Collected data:
• • •
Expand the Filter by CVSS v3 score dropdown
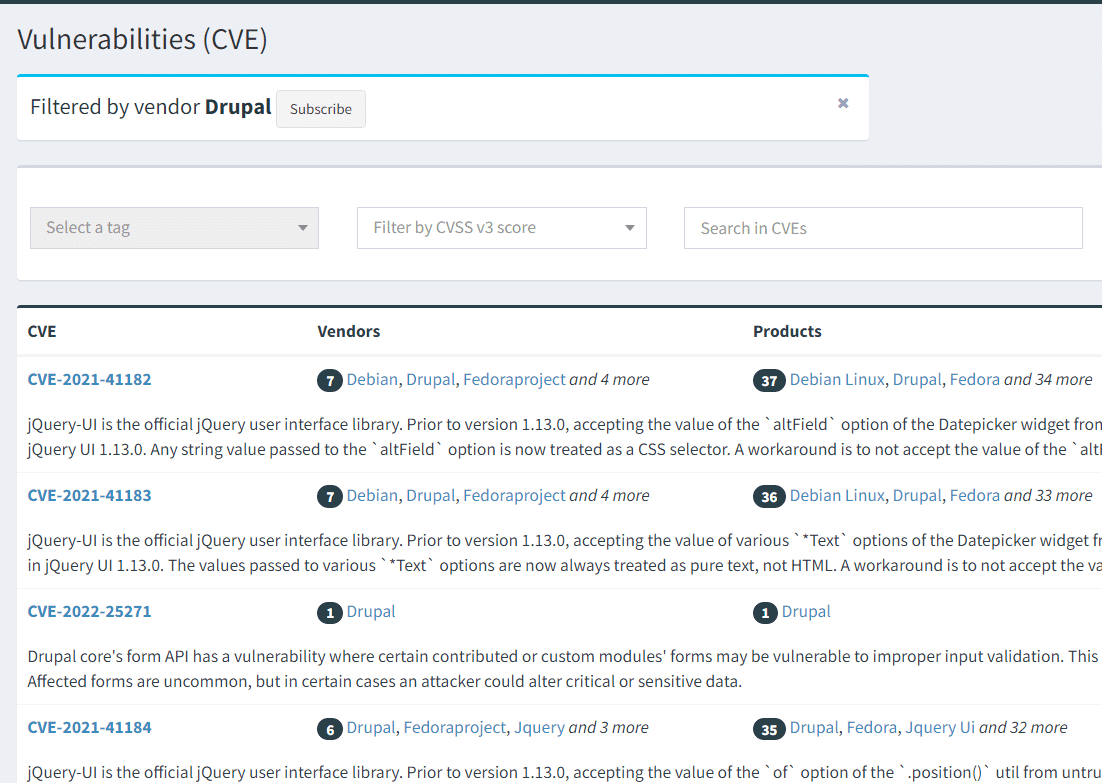This screenshot has height=783, width=1102. 502,228
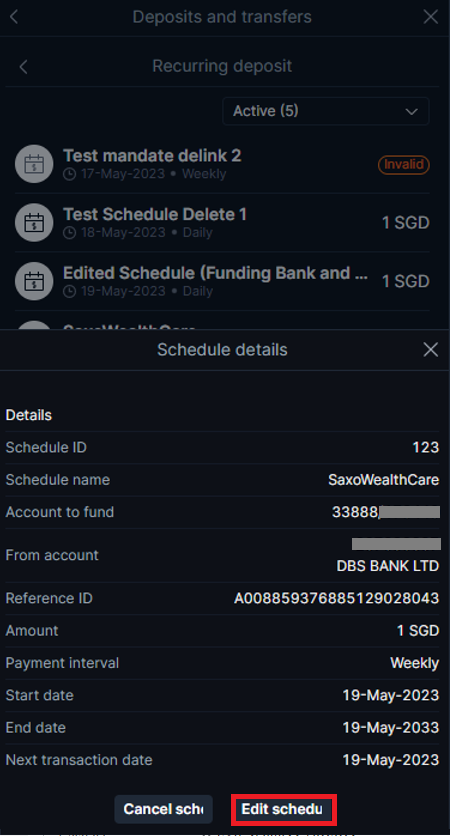This screenshot has height=836, width=450.
Task: Click the clock icon next to 17-May-2023
Action: click(x=69, y=174)
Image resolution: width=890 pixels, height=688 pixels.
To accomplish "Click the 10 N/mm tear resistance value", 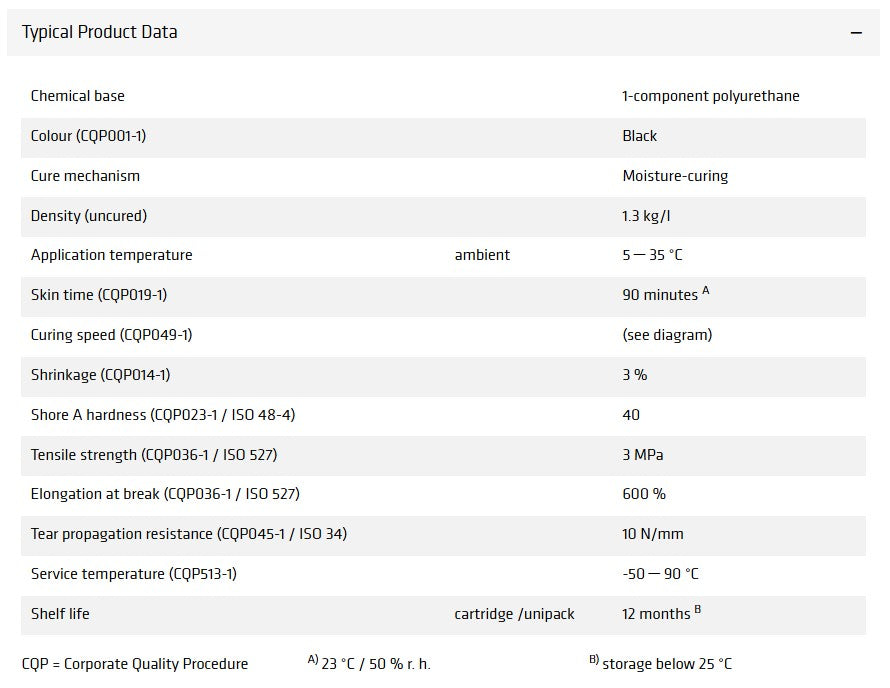I will point(653,534).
• • •
> **Task requirements**
Please reproduce, word for word, every line from the first line of the records above through the line containing "Image resolution: width=890", and leave out the pictures.

> **Exercise output**
Expand the Filter by CVSS v3 score dropdown
This screenshot has height=783, width=1102. 502,228
This screenshot has height=836, width=450.
Task: Click the clock icon next to 17-May-2023
Action: click(x=69, y=174)
Image resolution: width=890 pixels, height=688 pixels.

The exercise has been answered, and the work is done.